Provided text:
When I first joined the invention studio, most of the machines were a bit overwhelming, but I found the laser cutter to be quite user friendly. It could use just about any file, materials for it were cheap, and best of all, as long as you used a little common sense it posed no danger at all. Just watch your part, stop the job if anything goes wrong, and don’t cut anything that gives off toxic gasses.
I decided to make a 3D “puzzle” using mat board, and you can see the result. I was fairly pleased with how it turned out, and although it was largely an artistic rather than engineering endeavor, it got me familiar with the machine and I learned a lot. It wasn’t long before I was one of the go-to guys when someone needed help with the laser.
I started with an image of a butterfly I had taken previously as a template, and added a few extra details to compensate for the reduction of a 3 color pallet. (Without the extra blue spots on the upper wing, it looks a bit bland.)
From there I took the image into Inkscape and used the trace bitmap function. Unfortunately I didn’t really get the result I wanted, but it wasn’t to hard to create the vectors by hand over the image because the shapes are so simple.
Once that was done, it was trial and error to find the best cut settings and offsets that resulted in a snug fit. The kerf with of the laser is quite small, but for a tight fit, it had to be accounted for.

Aim of the task:
Restate the laser cutter text starting with "Once that was" and going on through "be accounted for.", substituting "experimentation" for "trial and error".

Extracted entries:

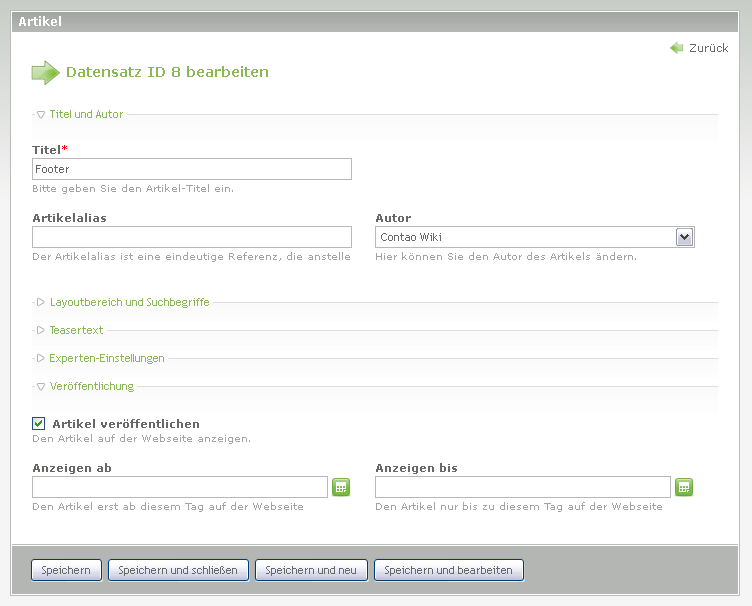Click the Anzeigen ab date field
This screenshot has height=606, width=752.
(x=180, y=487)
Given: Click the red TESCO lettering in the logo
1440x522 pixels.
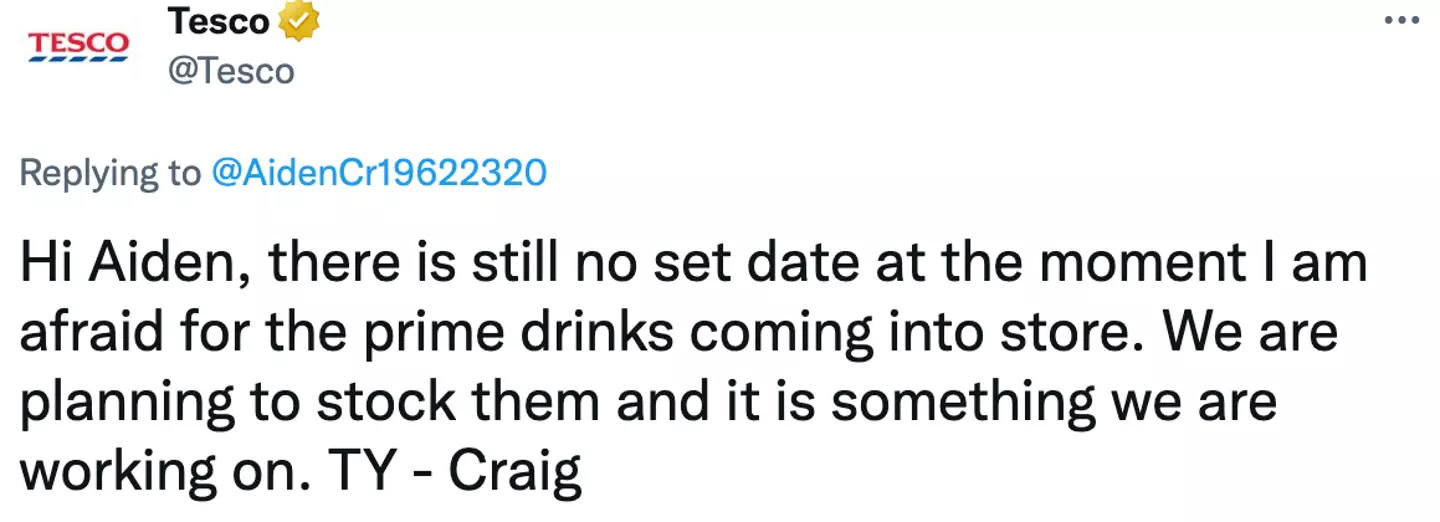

Solution to this exercise:
Once that was done, it was experimentation to find the best cut settings and offsets that resulted in a snug fit. The kerf with of the laser is quite small, but for a tight fit, it had to be accounted for.